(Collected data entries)
****************

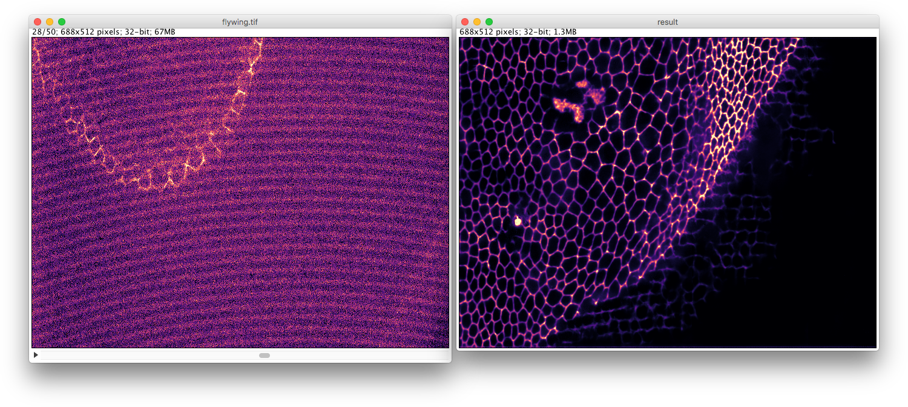Close the result window
The height and width of the screenshot is (407, 908).
coord(465,22)
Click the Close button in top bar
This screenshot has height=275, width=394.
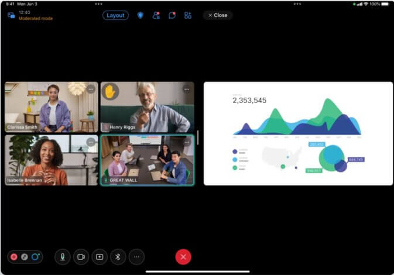point(218,15)
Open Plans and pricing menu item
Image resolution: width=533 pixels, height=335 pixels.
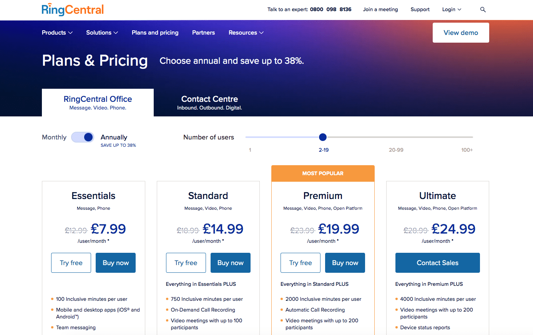click(155, 33)
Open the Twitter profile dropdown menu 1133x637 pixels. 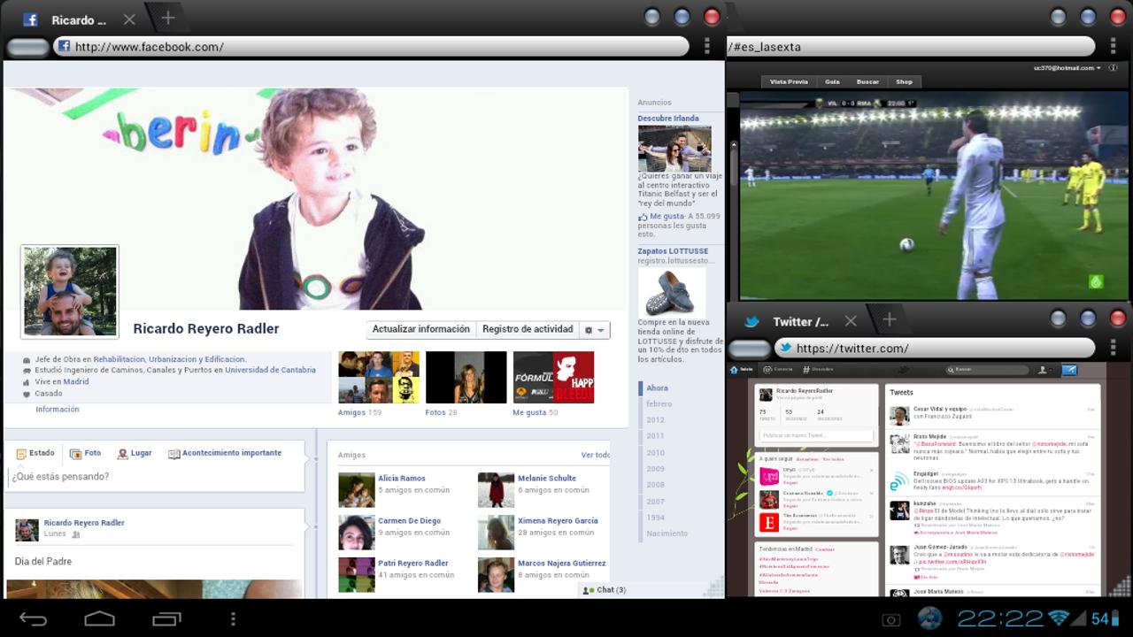(1045, 370)
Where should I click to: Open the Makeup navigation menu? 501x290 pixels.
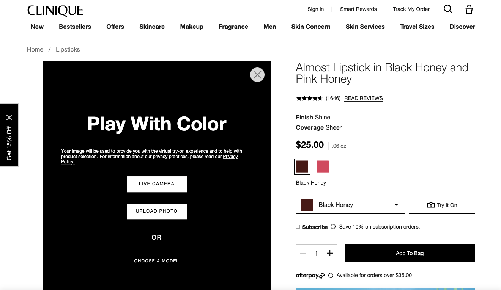coord(192,27)
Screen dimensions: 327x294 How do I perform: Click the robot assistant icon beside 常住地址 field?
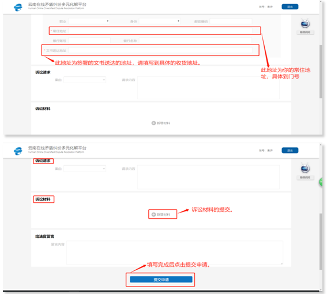305,24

****************

## Work instruction
When you find the line that contains "Where should I", retype it and every line after it through the end of the data above, exactly, with no pictures.

## Your solution
Where should I click to: Open the Makeup navigation menu? 501x290 pixels.
coord(192,27)
Screen dimensions: 327x294 How do I perform: Click the robot assistant icon beside 常住地址 field?
305,24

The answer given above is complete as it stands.